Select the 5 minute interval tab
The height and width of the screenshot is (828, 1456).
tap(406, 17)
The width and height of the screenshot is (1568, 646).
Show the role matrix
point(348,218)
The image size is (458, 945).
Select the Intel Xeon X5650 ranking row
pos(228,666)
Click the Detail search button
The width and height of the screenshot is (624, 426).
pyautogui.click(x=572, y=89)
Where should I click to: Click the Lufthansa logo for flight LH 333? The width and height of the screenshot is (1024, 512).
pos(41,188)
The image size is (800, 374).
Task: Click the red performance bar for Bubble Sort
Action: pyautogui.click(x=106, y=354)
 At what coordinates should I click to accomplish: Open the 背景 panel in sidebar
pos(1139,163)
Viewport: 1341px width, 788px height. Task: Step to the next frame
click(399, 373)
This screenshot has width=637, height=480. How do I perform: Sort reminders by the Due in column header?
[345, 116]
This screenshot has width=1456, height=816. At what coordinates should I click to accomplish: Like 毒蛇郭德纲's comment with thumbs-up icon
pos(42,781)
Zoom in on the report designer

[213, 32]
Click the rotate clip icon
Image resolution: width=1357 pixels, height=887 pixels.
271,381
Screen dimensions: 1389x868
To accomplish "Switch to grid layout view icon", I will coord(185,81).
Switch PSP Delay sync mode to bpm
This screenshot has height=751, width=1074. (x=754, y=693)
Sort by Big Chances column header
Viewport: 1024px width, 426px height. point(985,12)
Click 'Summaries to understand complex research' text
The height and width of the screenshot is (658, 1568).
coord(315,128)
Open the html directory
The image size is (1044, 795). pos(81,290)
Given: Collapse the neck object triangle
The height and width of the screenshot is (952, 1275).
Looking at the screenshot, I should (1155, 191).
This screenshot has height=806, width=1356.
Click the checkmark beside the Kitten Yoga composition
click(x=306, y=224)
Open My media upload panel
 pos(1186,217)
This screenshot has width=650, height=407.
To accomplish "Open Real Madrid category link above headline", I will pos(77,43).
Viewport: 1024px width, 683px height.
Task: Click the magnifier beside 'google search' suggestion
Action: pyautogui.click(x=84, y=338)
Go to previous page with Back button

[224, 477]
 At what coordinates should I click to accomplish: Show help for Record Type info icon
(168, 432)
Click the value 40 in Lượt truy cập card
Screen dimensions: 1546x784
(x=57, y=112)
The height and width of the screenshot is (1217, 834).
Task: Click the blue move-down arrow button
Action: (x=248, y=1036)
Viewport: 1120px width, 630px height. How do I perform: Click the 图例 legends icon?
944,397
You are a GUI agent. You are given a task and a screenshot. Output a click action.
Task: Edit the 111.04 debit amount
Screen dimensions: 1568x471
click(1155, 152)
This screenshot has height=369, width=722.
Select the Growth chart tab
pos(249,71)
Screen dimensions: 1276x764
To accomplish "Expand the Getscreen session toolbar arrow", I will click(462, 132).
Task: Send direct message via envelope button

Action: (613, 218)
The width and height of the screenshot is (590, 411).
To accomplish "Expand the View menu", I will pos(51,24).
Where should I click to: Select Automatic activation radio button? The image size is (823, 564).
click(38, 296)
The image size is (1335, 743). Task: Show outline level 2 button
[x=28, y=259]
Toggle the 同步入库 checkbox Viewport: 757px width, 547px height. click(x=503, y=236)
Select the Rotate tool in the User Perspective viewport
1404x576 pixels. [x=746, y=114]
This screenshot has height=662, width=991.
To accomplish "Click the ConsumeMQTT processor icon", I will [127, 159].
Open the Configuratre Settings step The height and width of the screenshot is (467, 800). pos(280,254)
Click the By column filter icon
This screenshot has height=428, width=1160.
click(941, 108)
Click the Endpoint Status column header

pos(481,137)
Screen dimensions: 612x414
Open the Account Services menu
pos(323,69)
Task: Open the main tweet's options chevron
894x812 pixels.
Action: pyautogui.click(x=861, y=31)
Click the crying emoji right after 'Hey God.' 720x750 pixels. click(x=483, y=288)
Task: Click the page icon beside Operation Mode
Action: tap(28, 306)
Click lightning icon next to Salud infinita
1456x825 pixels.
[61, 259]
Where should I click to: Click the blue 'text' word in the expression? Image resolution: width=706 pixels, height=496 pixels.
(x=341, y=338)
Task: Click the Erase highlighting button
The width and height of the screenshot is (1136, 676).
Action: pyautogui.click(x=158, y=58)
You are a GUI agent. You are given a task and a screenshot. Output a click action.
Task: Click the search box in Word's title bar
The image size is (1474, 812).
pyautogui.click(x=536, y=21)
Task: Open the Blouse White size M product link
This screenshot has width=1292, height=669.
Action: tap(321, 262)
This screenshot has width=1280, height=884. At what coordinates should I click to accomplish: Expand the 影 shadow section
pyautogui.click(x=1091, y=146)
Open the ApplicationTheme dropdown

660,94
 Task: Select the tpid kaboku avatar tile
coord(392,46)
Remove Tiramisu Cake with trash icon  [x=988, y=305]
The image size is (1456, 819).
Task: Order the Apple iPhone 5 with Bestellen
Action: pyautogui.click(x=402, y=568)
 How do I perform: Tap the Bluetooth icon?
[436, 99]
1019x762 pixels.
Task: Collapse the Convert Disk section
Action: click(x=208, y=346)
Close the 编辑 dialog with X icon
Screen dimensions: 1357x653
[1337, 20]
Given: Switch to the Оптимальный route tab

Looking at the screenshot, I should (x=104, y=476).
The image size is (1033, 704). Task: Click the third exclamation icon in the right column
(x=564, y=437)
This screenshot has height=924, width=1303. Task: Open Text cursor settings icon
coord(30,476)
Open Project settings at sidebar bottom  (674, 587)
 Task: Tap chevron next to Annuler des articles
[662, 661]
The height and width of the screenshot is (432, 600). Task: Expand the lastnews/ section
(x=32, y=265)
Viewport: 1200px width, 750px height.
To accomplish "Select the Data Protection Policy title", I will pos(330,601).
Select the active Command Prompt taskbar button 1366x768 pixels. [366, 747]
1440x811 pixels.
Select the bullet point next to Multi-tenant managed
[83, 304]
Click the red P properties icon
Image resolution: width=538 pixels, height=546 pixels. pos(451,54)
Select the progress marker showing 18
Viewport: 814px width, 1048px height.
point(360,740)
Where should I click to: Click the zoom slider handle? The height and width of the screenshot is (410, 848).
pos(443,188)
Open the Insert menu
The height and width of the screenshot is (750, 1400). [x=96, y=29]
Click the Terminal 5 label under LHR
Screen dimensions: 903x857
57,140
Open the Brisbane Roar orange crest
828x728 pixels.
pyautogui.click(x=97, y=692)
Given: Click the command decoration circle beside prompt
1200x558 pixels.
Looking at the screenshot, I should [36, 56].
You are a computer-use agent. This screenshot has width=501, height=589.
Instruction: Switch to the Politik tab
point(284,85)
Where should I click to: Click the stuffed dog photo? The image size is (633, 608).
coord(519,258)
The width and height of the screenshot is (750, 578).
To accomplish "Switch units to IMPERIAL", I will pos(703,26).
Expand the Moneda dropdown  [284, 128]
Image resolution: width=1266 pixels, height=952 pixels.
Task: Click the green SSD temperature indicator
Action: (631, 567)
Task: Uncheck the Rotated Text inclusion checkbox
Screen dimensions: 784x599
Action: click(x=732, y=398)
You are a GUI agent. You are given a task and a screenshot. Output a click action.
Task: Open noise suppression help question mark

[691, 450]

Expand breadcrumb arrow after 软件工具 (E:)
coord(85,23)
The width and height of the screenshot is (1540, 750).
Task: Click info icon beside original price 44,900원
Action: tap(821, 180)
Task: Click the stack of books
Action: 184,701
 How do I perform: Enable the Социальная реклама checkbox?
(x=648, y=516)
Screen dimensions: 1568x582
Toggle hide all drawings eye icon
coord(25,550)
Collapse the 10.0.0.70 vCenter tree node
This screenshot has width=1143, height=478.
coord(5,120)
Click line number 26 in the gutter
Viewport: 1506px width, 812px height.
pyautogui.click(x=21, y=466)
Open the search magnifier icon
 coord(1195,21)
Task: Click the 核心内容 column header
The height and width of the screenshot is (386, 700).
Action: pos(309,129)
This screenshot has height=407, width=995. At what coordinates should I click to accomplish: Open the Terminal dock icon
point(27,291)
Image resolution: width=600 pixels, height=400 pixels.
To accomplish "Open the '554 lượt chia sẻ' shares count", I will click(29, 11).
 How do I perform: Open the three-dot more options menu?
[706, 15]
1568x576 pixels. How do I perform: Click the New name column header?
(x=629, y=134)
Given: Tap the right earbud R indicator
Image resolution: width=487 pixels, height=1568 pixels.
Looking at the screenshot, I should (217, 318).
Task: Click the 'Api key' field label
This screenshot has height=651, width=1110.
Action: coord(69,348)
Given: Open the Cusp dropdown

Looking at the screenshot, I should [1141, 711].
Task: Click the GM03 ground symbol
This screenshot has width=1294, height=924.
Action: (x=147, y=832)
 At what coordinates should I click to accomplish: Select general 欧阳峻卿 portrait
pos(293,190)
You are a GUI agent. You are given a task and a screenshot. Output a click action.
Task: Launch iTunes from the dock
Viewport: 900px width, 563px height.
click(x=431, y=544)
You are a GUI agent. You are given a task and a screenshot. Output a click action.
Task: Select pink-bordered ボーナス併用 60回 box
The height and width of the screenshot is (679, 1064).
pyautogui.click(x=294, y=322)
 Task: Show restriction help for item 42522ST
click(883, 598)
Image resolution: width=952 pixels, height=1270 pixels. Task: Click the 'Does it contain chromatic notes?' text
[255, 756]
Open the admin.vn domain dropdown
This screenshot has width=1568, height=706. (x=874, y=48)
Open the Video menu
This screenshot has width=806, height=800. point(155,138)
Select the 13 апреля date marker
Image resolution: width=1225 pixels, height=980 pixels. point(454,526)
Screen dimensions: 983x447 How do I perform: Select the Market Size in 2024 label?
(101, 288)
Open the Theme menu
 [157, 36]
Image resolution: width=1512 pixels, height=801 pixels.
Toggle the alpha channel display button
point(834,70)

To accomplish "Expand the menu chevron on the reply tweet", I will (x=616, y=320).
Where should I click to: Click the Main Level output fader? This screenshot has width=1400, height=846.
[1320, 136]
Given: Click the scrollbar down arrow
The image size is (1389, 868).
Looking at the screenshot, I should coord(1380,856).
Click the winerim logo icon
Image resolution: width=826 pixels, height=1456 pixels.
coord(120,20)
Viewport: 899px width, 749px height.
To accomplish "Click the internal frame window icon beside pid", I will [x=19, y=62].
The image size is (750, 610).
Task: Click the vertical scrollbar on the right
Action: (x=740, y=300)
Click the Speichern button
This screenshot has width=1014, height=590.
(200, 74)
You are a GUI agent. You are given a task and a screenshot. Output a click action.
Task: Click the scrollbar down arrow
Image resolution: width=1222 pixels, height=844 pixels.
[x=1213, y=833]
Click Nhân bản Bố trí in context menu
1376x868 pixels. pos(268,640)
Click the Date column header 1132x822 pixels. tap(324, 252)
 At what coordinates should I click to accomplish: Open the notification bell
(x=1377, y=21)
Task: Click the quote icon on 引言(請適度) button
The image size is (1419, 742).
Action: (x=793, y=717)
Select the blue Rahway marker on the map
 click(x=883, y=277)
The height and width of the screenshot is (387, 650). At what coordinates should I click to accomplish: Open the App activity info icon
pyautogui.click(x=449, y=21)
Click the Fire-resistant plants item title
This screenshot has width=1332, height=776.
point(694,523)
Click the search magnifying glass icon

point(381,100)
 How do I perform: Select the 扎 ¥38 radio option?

> _WHAT IS EXPECTED_
Return only the lines from the beginning of the material up to and including the line with "Click the Detail search button", exactly as written.

> _RESPONSE_
Select the 5 minute interval tab
The height and width of the screenshot is (828, 1456).
tap(406, 17)
The width and height of the screenshot is (1568, 646).
Show the role matrix
point(348,218)
The image size is (458, 945).
Select the Intel Xeon X5650 ranking row
pos(228,666)
Click the Detail search button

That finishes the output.